> YOUR INSTRUCTIONS
Show each line in the rows below that contains the string "screenshot". Case matters.

> ENTRIES SUPPLIED
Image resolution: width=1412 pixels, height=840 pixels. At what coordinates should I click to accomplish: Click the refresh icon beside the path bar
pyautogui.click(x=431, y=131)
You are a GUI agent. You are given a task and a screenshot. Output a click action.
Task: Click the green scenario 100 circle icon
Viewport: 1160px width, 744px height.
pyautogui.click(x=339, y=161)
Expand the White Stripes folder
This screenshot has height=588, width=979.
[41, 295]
---
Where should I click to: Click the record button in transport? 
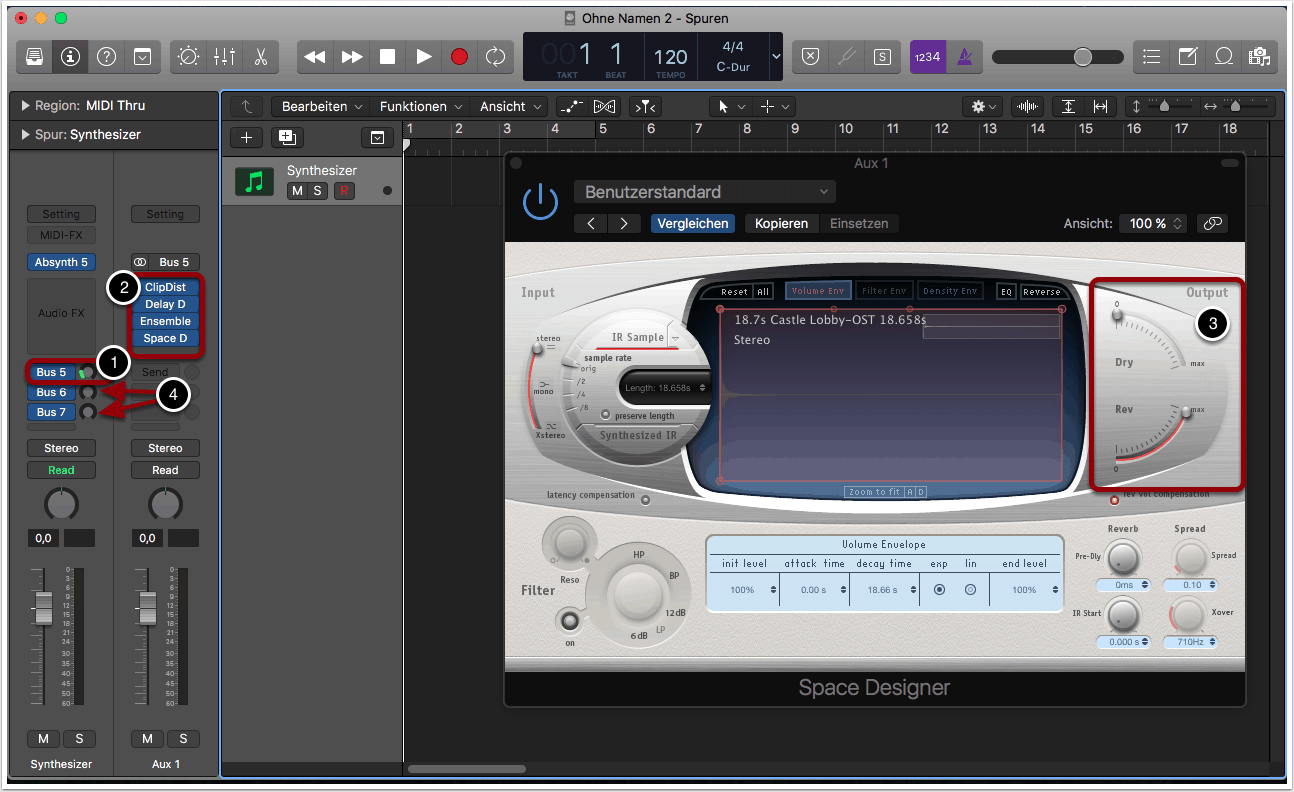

> RESPONSE
You are a GUI agent. You are given a task and a screenshot. Output a click action.
This screenshot has height=588, width=979.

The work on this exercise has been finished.